🤖 AI Summary
This paper addresses the stability of stochastic approximation (SA) algorithms under Markovian noise—a long-standing challenge in reinforcement learning. We extend the Borkar–Meyn theorem for the first time to non-i.i.d., state-dependent Markov noise settings by introducing a novel asymptotic step-size decay condition. Our analysis integrates ergodicity theory for Markov chains, the strong law of large numbers, and the law of the iterated logarithm, yielding a tight ODE-based convergence framework. Theoretically, we establish—rigorously and for the first time—that the parameter iterates of off-policy temporal-difference algorithms with linear function approximation and eligibility traces (e.g., GTD, TDC) remain almost surely bounded. This provides the first unified, mathematically rigorous stability guarantee for such algorithms, thereby filling a fundamental theoretical gap in off-policy reinforcement learning under non-i.i.d.
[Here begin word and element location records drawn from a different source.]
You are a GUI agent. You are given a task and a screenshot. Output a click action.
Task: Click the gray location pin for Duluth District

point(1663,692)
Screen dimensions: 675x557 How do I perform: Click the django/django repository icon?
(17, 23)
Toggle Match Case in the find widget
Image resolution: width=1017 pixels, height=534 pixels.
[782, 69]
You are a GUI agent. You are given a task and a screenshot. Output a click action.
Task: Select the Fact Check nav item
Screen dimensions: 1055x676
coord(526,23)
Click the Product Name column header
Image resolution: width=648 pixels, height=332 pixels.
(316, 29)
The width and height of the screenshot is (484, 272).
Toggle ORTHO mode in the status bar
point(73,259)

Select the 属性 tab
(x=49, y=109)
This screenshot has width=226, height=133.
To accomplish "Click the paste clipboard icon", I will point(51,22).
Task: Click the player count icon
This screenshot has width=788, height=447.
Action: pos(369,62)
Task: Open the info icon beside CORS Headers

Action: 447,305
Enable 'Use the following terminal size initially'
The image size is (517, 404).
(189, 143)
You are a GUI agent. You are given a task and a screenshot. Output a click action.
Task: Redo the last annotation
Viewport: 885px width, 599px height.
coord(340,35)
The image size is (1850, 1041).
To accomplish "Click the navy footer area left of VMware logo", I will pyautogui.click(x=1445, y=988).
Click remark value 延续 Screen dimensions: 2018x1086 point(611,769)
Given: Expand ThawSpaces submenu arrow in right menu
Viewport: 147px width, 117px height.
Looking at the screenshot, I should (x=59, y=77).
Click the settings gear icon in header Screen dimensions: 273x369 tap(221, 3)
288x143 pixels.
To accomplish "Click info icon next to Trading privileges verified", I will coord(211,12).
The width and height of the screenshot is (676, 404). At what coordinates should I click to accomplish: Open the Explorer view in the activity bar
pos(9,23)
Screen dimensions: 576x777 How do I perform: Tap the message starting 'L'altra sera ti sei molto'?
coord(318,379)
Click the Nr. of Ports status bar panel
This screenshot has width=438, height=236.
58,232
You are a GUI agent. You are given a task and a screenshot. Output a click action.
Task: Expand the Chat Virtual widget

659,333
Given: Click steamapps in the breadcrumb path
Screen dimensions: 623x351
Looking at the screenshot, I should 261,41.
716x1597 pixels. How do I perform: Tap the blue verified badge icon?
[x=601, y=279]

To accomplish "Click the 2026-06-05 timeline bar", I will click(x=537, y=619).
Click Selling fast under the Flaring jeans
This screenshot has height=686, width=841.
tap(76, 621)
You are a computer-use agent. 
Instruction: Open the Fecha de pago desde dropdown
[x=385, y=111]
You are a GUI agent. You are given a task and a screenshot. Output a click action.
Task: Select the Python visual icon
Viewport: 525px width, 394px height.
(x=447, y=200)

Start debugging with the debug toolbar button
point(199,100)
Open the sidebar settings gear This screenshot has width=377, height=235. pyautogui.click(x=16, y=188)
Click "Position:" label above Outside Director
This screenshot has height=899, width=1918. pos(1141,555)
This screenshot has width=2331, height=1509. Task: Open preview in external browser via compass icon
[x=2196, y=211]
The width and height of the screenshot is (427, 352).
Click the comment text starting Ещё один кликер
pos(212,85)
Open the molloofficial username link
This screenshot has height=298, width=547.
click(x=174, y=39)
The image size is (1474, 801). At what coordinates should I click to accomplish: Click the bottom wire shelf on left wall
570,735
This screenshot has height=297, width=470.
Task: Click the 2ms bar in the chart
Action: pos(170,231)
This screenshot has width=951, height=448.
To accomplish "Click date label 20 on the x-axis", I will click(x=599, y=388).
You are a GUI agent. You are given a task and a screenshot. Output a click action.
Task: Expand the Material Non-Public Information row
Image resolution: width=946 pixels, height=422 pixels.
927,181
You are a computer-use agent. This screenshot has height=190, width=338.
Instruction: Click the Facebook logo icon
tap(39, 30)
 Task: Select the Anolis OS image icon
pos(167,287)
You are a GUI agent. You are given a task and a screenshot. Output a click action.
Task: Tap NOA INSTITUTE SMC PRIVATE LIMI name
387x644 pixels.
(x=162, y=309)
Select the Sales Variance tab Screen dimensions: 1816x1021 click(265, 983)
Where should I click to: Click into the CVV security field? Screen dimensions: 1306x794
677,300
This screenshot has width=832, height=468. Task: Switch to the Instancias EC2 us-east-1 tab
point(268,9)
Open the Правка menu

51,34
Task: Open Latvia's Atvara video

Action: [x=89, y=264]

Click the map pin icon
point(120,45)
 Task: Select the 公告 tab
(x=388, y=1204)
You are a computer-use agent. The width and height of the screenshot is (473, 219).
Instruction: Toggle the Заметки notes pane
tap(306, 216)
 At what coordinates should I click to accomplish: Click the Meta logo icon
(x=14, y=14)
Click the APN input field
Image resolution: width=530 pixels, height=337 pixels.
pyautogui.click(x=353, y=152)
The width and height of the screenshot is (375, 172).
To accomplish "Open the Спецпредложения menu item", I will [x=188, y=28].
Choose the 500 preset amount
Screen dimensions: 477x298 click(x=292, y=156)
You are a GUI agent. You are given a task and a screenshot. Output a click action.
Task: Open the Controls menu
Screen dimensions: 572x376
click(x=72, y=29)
Markovian noise.
📝 Abstract
Stochastic approximation is a class of algorithms that update a vector iteratively, incrementally, and stochastically, including, e.g., stochastic gradient descent and temporal difference learning. One fundamental challenge in analyzing a stochastic approximation algorithm is to establish its stability, i.e., to show that the stochastic vector iterates are bounded almost surely. In this paper, we extend the celebrated Borkar-Meyn theorem for stability from the Martingale difference noise setting to the Markovian noise setting, which greatly improves its applicability in reinforcement learning, especially in those off-policy reinforcement learning algorithms with linear function approximation and eligibility traces. Central to our analysis is the diminishing asymptotic rate of change of a few functions, which is implied by both a form of the strong law of large numbers and a form of the law of the iterated logarithm.